Spaenle begrüßt nun offiziell die Bundeskanzlerin an diesem historischen Ort. »Es fällt bis heute schwer, Worte zu finden für das, was geschehen ist, für diesen Zivilisationsbruch«, sagt der Minister. »Diese Sprachlosigkeit aber dürfen wir nicht hinnehmen! Wir alle dürfen nicht vergessen!« Der erste Besuch eines amtierenden deutschen Regierungschefs in der KZ-Gedenkstätte setze Zeichen, ist Spaenle überzeugt: »Sie tun heute einen historischen Schritt. Das ›Nie wieder!‹ ist der Auftrag aus der Vergangenheit für die Zukunft.«
Dass es zur Umsetzung dieses Auftrags der Unterstützung jedes Einzelnen bedürfe, unterstreicht der Direktor der Stiftung Bayerische Gedenkstätten, Karl Freller. Der Besuch der Bundeskanzlerin sei ein Signal gegen alle Feinde der Demokratie.
Grauen Angela Merkel wendet sich in ihrer nachdenklichen Rede mehrmals direkt an die Überlebenden, die zum Teil von weit her angereist sind: »Sie haben das Grauen selbst erleben müssen. Für Sie waren Entrechtung und Erniedrigung einst bitterer Alltag. Für mich ist es ein sehr besonderer und bewegender Moment, mit Zeitzeugen und Opfern hier zusammenzukommen.« Anschließend begrüßt Merkel die Schoa-Überlebenden und unterhält sich mit ihnen. Max Mannheimer, Vorsitzender der Lagergemeinschaft Dachau, überreicht ihr sein erstes sowie sein jüngstes Buch.
Dann legt die Kanzlerin im Gedenken an die Opfer einen Kranz nieder und besichtigt die Gedenkstätte. Dass es Angela Merkel bei ihrem Besuch neben den Gesprächen mit den Überlebenden auch um die Würdigung der Opfer des NS-Regimes insgesamt geht, macht der weitere Verlauf ihres Besuchs deutlich. Dieser dauert länger als ursprünglich vom Protokoll vorgesehen.
Angela Merkel hört den Zeitzeugen aufmerksam zu. Dadurch bekommen manche Objekte in der Gedenkstätte eine ganz andere Dimension. So erzählt ihr Karl Rom, wie Max Mannheimer Mitglied der IKG, dass auch er einmal an einem Prügelbock, wie Merkel ihn gerade gesehen hat, ausgepeitscht wurde. Roms »Vergehen«: Er hatte sich im Winter Teile eines Zementsacks um die Beine gewickelt. Mit 15 Hieben sei er damals vergleichsweise gering bestraft worden, berichtet Rom.
Die Bundeskanzlerin sagt wenig, ist sichtlich betroffen.
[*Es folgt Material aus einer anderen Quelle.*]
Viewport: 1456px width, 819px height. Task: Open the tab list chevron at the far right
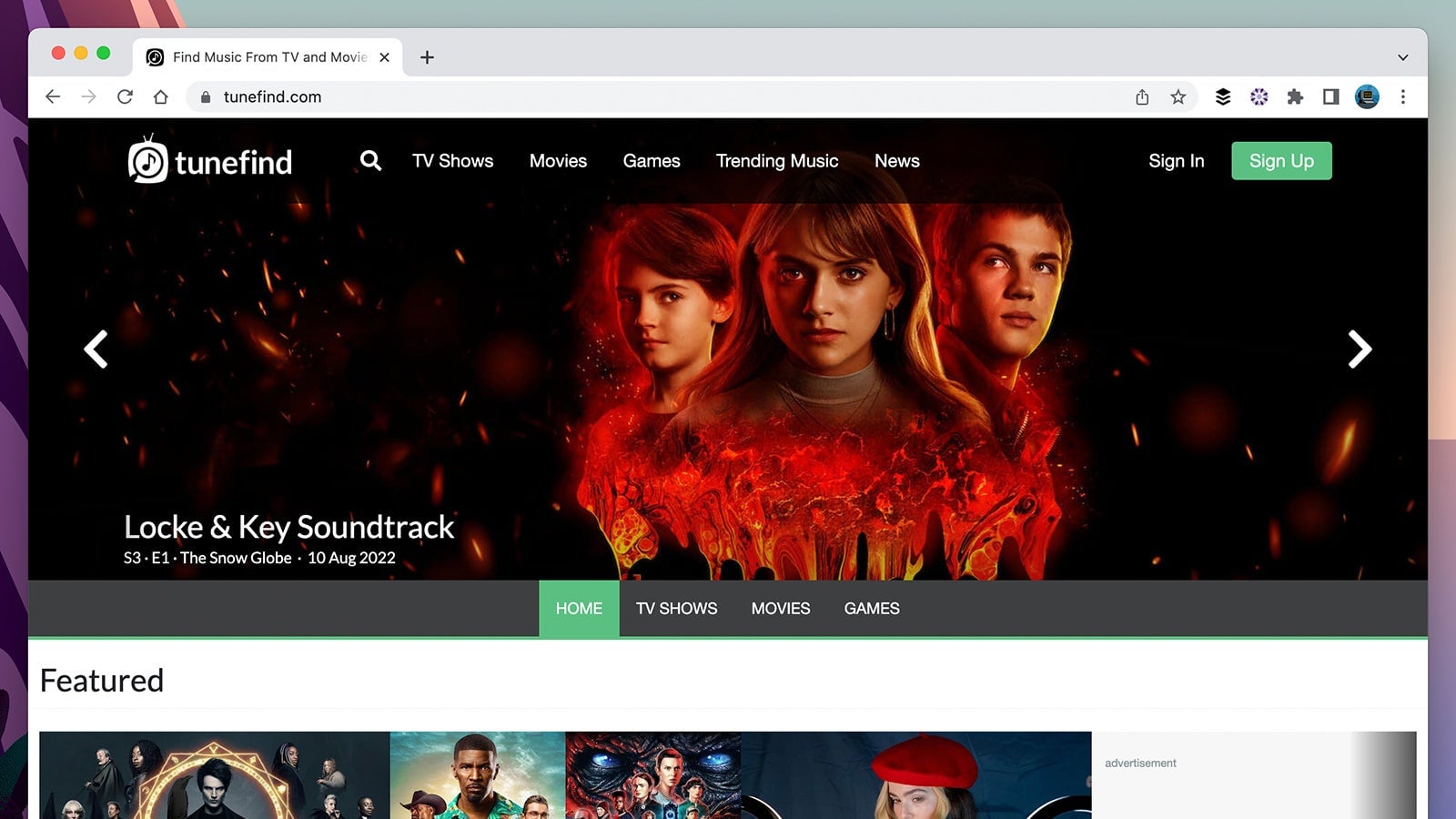coord(1401,56)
Dachau hatte sie bereits im Jahr 1992 als Familienministerin besucht. Das hat sie vorab im kleineren Kreis erwähnt. Der Kanzlerin ist also durchaus bewusst, wovon sie spricht, als sie bekennt, dass Dachau sie »mit tiefer Trauer und zugleich mit tiefer Scham« erfülle.
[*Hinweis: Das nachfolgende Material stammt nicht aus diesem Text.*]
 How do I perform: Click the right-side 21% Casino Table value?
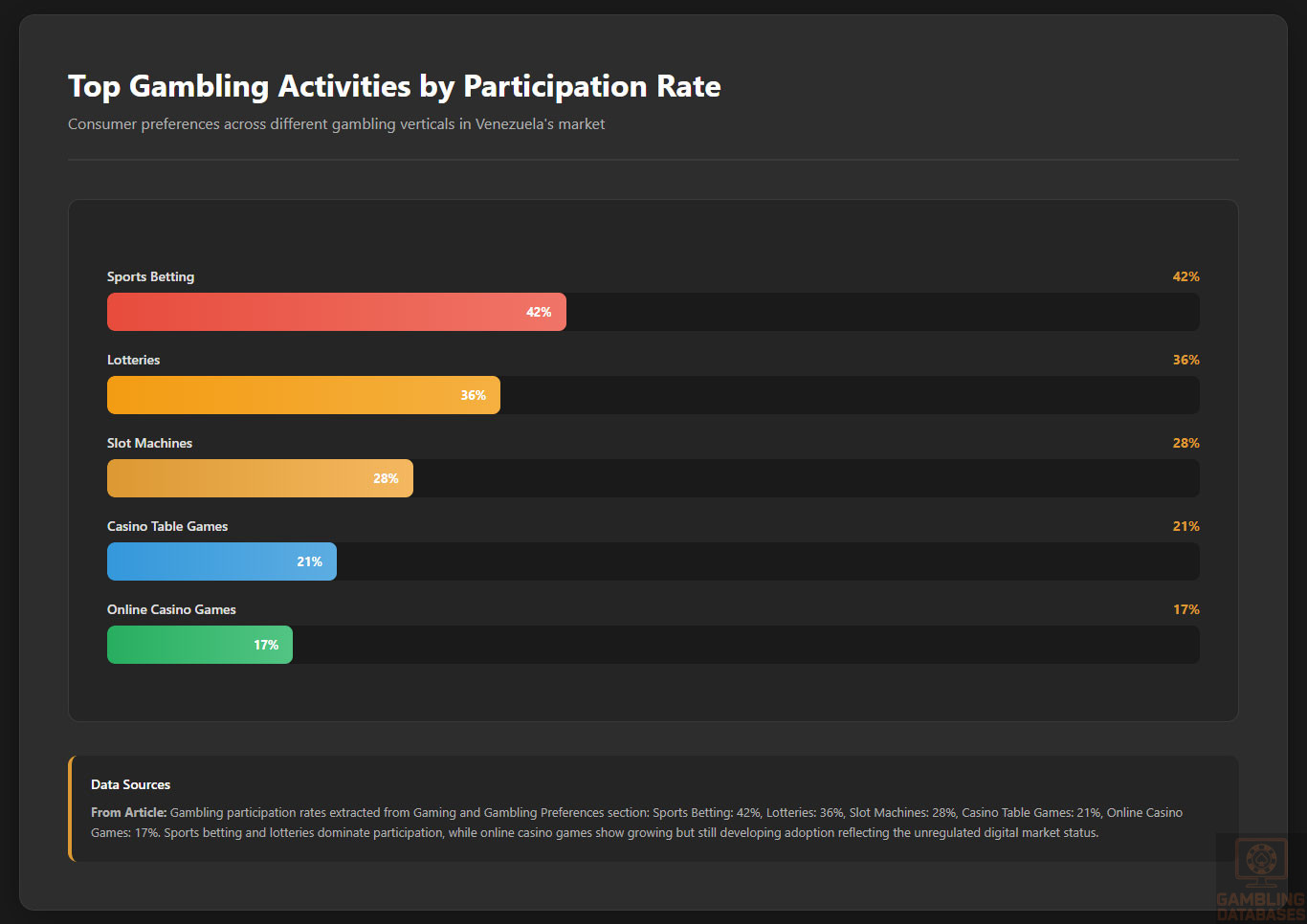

Haltung Für Präsidentin Charlotte Knobloch ist der Besuch von Angela Merkel denn auch ein Beleg für deren vorbildliches Geschichts- und Verantwortungsbewusstsein. »Das zeichnet sie als Bundeskanzlerin aus, es prägt ihr Denken und Handeln als Persönlichkeit mit hervorragender menschlicher Haltung«, befindet Knobloch. »Gerade weil die jüdische Gemeinschaft darunter leidet, dass offener Antisemitismus wieder zum Alltag gehört, ist es wichtig, dass die Kanzlerin für kluge Erinnerungskultur steht, die auch ich mir wünsche.«
Angela Merkel wirbt für diese Einstellung schon lange, unterstreicht auch Max Mannheimer. Er erinnert an Merkels Besuch im Jahr 1995 anlässlich des 50. Jahrestages der Befreiung des KZ Buchenwald. Die Kanzlerin habe die gleichen Ziele wie die Überlebenden, bekräftigt Mannheimer: den entschiedenen Einsatz gegen Rassismus, Antisemitismus und Intoleranz.
Nach dem Eintrag ins Gästebuch und der Entgegennahme des Totenbuchs, das ihr Gedenkstättenleiter Freller überreicht, weicht die Bundeskanzlerin von der vorgegebenen Route Richtung Ausgang ab. Sie geht auf die jungen Menschen zu, die ihr zuvor bei der Kranzniederlegung assistiert hatten, darunter Freiwillige, die ihr Soziales Jahr in der Gedenkstätte leisten. Bei ihnen steht Nina, eine der Enkelinnen von Max Mannheimer. Merkel fragt sie nach ihrem Beweggrund für ihr Engagement – und hört dann ebenso aufmerksam wie interessiert zu.